Action 2 (of 15) coming out of the G20/Organisation for Economic Co-operation and Development (OECD) project to tackle Base Erosion and Profit Shifting (BEPS) aims to prevent tax loss through hybrid mismatch cases.

The UK has enacted legislation to give effect to OECD recommendations which came into effect on January 1, 2017. Many other OECD countries either have enacted or are in the process of enacting similar legislation.

The legislation aims to tackle two main types of tax mismatch that typically arise in cross border transactions.

The first category involves cases where a payer in one country incurs a tax deductible expense, and a related payee of the expense payment in another jurisdiction is not required to bring the receipt into account for the purposes of computing its taxable profit, or has access to a favorable tax rate with regard to that type of payment (so that the receipt is undertaxed by reference to the “normal” tax rate applying to profits in its country). This result can happen in a number of ways and for a number of reasons. However, where such a transfer is identified in accordance with the legislation, the legislation prescribes a counteraction. This is referred to as a deduction/no inclusion.

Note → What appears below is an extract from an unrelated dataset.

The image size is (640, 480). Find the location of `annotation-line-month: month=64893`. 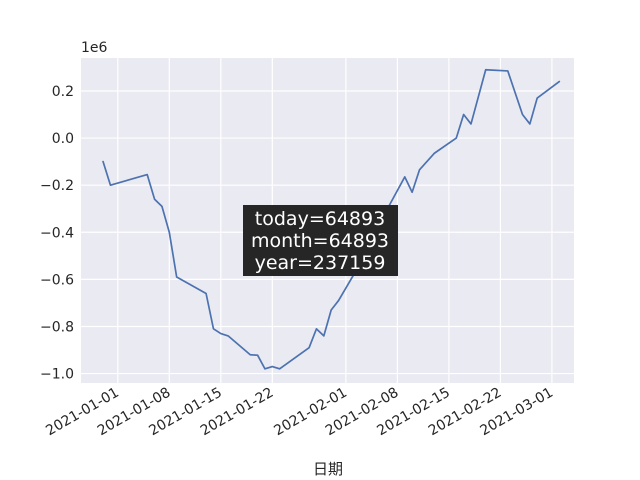

annotation-line-month: month=64893 is located at coordinates (320, 241).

The primary form of counteraction is to deny a deduction for the expense to the payer. However, if that has not happened, the tax authority of the recipient may treat the receipt as taxable where it otherwise would not have been. The UK applies the primary counteraction for preference, but if the payee is in the UK, and the payer jurisdiction does not deny the deduction, then it will apply the alternative treatment of recognizing the receipt.

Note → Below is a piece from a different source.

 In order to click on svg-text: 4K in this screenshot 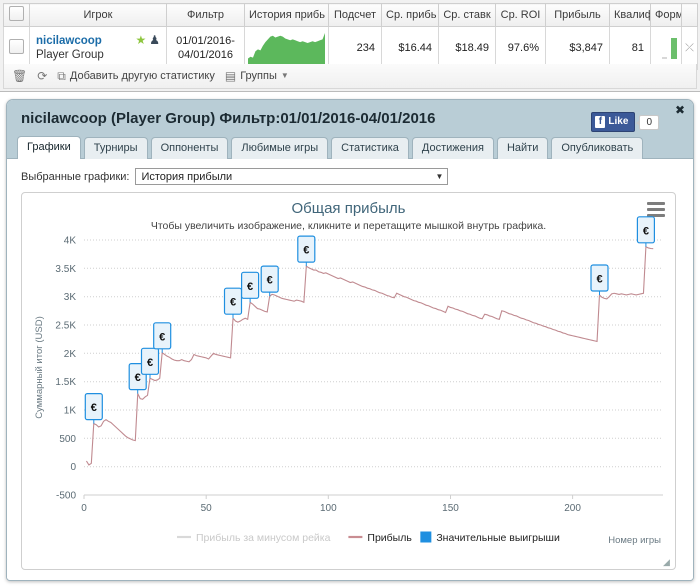, I will do `click(70, 242)`.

A second category involves cases where two different taxpayers (typically related but in different jurisdictions) are able to claim a deduction for the same allowable expenditure. In such a case, the legislation determines which taxpayer normally entitled to the deduction should be denied the deduction. These are called double deduction cases.

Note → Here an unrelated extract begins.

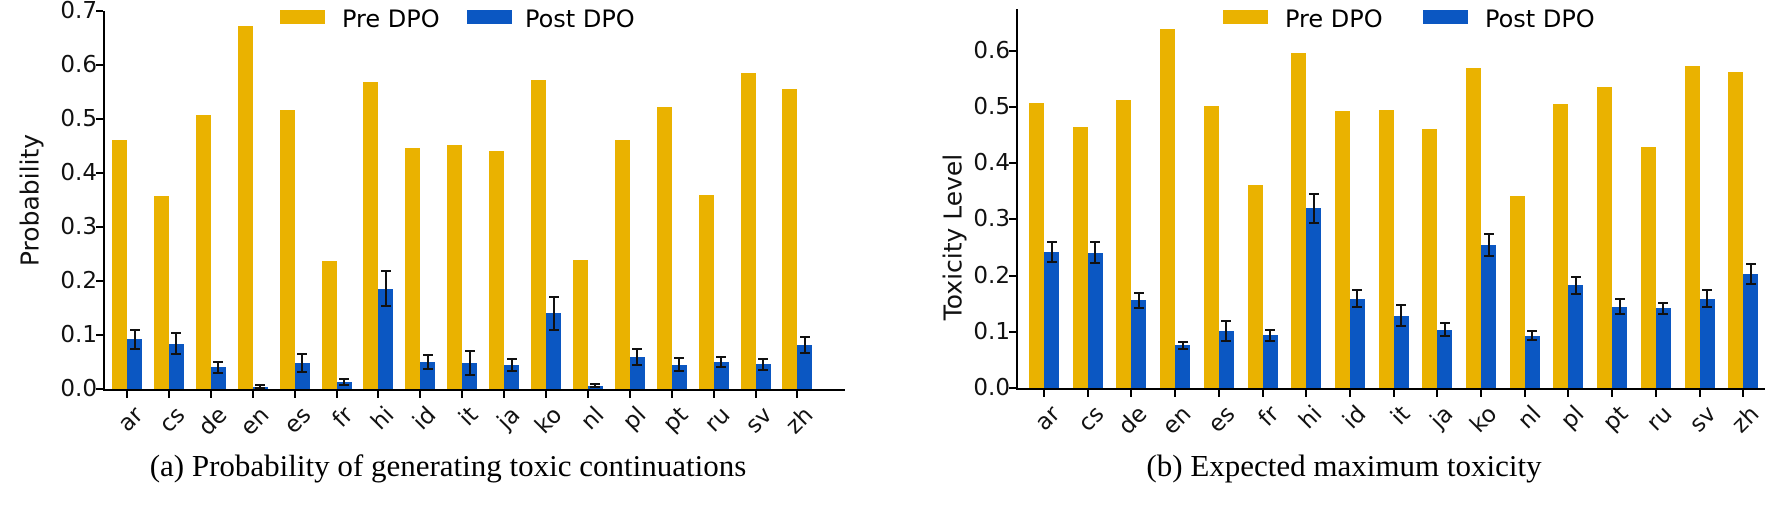 Image resolution: width=1792 pixels, height=510 pixels. What do you see at coordinates (1576, 285) in the screenshot?
I see `errorbar-post-dpo-pl` at bounding box center [1576, 285].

The legislation also acts to deny a deduction to a permanent establishment (branch) in the UK if it might otherwise claim a deduction for a transfer (e.g., to its parent) that would not be recognized as income.

In general, any payments or transfers where there is this type of mismatch, even where the “mismatch” does not directly occur at the point of the cross-border payment (an “imported” mismatch), but somewhere else in the payment chain, is likely to be caught by this legislation. This is not always obvious where payment arrangements are complex – the UK’s tax authority, HMRC, has published draft guidance running to 400 pages to help interpret the legislation.